Brief: From the entries, filter out every line that lacks "computer" and copy the rest.

******************************

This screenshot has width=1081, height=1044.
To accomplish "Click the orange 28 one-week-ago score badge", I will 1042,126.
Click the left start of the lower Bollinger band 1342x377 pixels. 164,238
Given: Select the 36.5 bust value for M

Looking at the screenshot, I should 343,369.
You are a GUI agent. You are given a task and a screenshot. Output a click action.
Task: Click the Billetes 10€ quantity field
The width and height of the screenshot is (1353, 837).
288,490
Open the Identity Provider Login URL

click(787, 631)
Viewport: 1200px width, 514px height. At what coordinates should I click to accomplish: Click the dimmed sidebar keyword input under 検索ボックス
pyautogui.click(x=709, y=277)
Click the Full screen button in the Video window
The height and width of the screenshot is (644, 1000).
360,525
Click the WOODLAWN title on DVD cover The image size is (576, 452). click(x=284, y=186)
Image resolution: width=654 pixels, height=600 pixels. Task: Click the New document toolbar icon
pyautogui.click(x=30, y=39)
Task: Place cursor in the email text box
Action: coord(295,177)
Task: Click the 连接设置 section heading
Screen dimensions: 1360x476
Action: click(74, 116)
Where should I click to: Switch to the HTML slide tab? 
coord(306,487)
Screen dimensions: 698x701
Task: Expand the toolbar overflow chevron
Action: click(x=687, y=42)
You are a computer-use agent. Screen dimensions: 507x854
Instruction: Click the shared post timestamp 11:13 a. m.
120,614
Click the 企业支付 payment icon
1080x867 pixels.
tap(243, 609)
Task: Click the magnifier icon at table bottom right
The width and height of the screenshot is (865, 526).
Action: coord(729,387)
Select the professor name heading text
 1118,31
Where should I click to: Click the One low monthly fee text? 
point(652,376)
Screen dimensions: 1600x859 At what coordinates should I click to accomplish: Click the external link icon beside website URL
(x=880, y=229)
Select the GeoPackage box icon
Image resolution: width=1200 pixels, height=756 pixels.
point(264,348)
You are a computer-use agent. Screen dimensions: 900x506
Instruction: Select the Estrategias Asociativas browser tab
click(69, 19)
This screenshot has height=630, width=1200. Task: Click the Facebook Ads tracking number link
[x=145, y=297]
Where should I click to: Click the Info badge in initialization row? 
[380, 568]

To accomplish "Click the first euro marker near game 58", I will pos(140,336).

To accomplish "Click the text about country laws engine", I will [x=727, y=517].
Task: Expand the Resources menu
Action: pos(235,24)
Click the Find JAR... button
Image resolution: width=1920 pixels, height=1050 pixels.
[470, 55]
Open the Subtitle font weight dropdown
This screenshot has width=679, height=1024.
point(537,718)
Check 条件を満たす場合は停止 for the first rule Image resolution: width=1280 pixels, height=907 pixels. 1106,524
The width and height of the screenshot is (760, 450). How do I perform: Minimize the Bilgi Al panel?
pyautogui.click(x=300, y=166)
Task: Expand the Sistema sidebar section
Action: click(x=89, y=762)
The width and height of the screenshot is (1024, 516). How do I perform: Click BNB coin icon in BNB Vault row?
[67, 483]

******************************

Solution for this problem:
You are a computer-use agent. Screen dimensions: 507x854
You are a computer-use agent. Screen dimensions: 900x506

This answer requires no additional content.